Lueck v. State

669 P.2d 719, 99 Nev. 717, 1983 Nev. LEXIS 527
CourtNevada Supreme Court
DecidedSeptember 27, 1983
Docket14204, 14288
StatusPublished
Cited by5 cases

This text of 669 P.2d 719 (Lueck v. State) is published on Counsel Stack Legal Research, covering Nevada Supreme Court primary law. Counsel Stack provides free access to over 12 million legal documents including statutes, case law, regulations, and constitutions.

Bluebook
Lueck v. State, 669 P.2d 719, 99 Nev. 717, 1983 Nev. LEXIS 527 (Neb. 1983).

Opinion

OPINION

Per Curiam:

These are appeals from orders denying motions for attorney fees in excess of the statutory maximum allowed for the representation of indigent criminal defendants by appointed counsel. Appellants both contend that the lower court abused its discretion in denying their respective motions. We agree.

Appellant Lueck sought excess fees for his representation of an indigent through jury trial on both the substantive offense of burglary and a related offense in municipal court, and in attendant probation revocation proceedings. Lueck submitted a claim for $2,897.65 which included $1,503.00 of in-court time, $538.50 of out-of-court time and $856.15 in actual expenses. Lueck was awarded a fee of $1,000.00 pursuant to NRS 7.125(2)(b). 1

Appellant Wright sought payment for representation of Frank Ralph LaPena in the appeal of LaPena’s convictions for first degree murder and robbery with the use of a deadly weapon. See LaPena v. State, 98 Nev. 135, 643 P.2d 244 (1982). Wright also represented LaPena in several matters *719 resulting from the remand of the case. Wright submitted a claim for $6,864.80 which included $172.50 for in-court time, $6,505.00 for out-of-court time and $187.30 in actual expenses. Wright was awarded $1,000.00 pursuant to NRS 7.125(2)(e). 2

The comptroller of Clark County concedes that the time and effort claimed was expended; the comptroller does not contend that there was any failure to document the time or expenses or to comply with the procedural requirements of the statute. Therefore, the only issue before us is whether, under the circumstances presented, the trial court abused its discretion in failing to award fees in excess of the statutory maximum as provided by NRS 7.125(4). 3

No reasons are stated in the record for the denial by the trial court of Lueck’s motion for excess fees. In denying Wright’s motion, the court below reasoned that “just because he put a lot of time in as research, . . . under the law ... I can’t grant it. I would have to do it all the time.” On reconsideration, the lower court further found that extraordinary circumstances did not exist as defined by Daines v. Markoff, 92 Nev. 582, 555 P.2d 490 (1976).

Prior to 1975, there was no statutory provision for fees in excess of the limitations specified in subsection (2) of NRS 7.125. The provision for extraordinary fees which is applicable to this case was added by the legislature in 1975. Although the comptroller has discussed Daines v. Markoff, supra, and its predecessors in his opposition to the appellants’ requests for compensation, only one decision of this court has been based on the provision of the statute which is at issue herein: County *720 of Clark v. Smith, 96 Nev. 854, 619 P.2d 1217 (1980). Although the trial judge is in the best position to gauge the reasonableness of the fees claimed, Smith, supra, the factors which should be considered in making the necessary assessment were listed in Smith. Those factors are: the amount, character and complexity of the work required; the responsibilities involved; the manner in which the necessary duties were performed, the amount of knowledge, skill, and judgment displayed by counsel; and the professional standing of counsel.
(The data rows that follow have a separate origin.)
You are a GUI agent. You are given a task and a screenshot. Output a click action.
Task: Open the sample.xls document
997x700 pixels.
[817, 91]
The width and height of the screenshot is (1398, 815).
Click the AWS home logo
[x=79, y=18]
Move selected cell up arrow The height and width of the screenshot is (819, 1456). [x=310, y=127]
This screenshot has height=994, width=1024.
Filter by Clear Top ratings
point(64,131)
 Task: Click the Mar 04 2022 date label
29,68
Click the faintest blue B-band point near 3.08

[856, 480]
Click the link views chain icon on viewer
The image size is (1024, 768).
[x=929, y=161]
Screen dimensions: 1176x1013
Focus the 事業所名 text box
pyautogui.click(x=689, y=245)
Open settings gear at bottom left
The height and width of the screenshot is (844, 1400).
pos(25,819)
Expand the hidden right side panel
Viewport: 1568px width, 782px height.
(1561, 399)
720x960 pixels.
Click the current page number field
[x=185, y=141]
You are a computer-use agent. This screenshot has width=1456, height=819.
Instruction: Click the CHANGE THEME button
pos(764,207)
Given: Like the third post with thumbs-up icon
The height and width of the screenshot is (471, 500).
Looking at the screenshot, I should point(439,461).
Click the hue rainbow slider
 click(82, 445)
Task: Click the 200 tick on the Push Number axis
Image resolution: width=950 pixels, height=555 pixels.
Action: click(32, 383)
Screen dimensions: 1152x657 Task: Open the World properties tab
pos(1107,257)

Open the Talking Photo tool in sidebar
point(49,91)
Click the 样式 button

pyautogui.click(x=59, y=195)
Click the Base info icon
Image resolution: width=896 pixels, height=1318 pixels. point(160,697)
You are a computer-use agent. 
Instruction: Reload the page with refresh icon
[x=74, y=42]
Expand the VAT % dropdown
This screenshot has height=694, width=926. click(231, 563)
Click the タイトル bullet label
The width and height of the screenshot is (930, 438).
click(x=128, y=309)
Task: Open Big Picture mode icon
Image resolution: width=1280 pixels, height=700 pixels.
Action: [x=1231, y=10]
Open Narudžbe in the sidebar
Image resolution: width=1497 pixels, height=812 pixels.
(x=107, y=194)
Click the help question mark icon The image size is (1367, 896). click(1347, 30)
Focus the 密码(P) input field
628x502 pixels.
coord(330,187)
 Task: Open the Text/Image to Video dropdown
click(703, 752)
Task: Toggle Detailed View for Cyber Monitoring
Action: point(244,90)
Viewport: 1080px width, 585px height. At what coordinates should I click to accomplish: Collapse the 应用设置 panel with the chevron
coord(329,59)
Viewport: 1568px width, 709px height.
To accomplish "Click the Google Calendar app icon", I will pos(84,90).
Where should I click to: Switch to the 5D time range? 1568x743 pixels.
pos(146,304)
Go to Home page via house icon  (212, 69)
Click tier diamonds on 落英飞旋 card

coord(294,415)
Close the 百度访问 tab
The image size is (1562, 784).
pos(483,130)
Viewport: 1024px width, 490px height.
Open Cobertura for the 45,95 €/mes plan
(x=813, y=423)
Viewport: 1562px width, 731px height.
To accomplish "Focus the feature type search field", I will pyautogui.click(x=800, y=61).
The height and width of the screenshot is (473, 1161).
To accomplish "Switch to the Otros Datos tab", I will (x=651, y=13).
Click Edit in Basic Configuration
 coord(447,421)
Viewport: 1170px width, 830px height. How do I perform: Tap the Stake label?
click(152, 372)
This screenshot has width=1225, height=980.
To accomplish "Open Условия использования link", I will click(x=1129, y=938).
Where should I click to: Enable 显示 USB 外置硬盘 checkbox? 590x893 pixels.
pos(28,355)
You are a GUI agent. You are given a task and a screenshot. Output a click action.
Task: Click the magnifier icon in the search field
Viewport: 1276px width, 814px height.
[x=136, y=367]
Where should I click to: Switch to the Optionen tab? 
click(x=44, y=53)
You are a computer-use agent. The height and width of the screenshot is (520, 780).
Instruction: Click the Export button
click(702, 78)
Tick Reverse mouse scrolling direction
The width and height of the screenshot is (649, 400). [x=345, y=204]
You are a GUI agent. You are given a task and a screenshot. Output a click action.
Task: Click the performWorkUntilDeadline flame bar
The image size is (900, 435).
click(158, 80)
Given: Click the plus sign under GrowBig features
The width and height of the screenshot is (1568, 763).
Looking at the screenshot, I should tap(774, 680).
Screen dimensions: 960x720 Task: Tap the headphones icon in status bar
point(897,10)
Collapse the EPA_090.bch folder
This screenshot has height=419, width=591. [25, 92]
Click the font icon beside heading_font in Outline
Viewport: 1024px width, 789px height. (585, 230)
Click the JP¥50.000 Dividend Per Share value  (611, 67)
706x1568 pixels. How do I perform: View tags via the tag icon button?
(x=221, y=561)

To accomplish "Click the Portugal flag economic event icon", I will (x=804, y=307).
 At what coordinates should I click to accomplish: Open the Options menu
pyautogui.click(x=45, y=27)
On appeal, the comptroller has not contended that any of the factors listed above are lacking. 4 Instead, the comptroller argues that appointed counsel must show personal financial hardship resulting from the appointment. Additionally, the comptroller argues that as a result of the obligation of all attorneys to represent indigents, appointed counsel must disregard financial reward. As to the ethical obligation of counsel,' we need only note that neither counsel seeks an hourly rate greater than the $20.00 for out-of-court time and $30.00 for in-court time specified by the statute, an hourly rate substantially less than that probably charged by the bar in non-appointed cases.

The requirement of “financial ruin” as expressed in Brown v. Board of County Commissioners, 85 Nev. 149, 451 P.2d 708 (1969) is not applicable as that case was decided before the statute was amended in 1975, and we are not convinced that our opinion in Smith should be overruled. Therefore, because the Smith factors were raised in the district court and were not contested, we must find that the denial of excess fees to appellants was an abuse of discretion and accordingly, we reverse the orders of denial in both cases. Furthermore, because the amount of the claims has not been disputed on appeal, and because the comptroller has not contended on appeal that any of the Smith factors are lacking in these'cases, we remand these cases to the trial court for the entry of orders granting the relief sought by appellants.

Reversed and remanded.

1

NRS 7.125(2)(b) provides:

2. The total fee for each attorney in any matter regardless of the number of offenses charged or ancillary matters pursued must not exceed:
(b) If the most serious crime is a felony other than a felony included in paragraph (a) or is a gross misdemeanor, $1,000;....
2

Subsection (e) of NRS 7.125(2) provides that the total fee for an appeal of one or more felony convictions must not exceed $1,000.

3

NRS 7.125(4) provided, at all times relevant to this case:

As used in this subsection “extraordinary circumstances” means financial burdens and hardships far in excess of those normally attendant upon the defense of indigent persons.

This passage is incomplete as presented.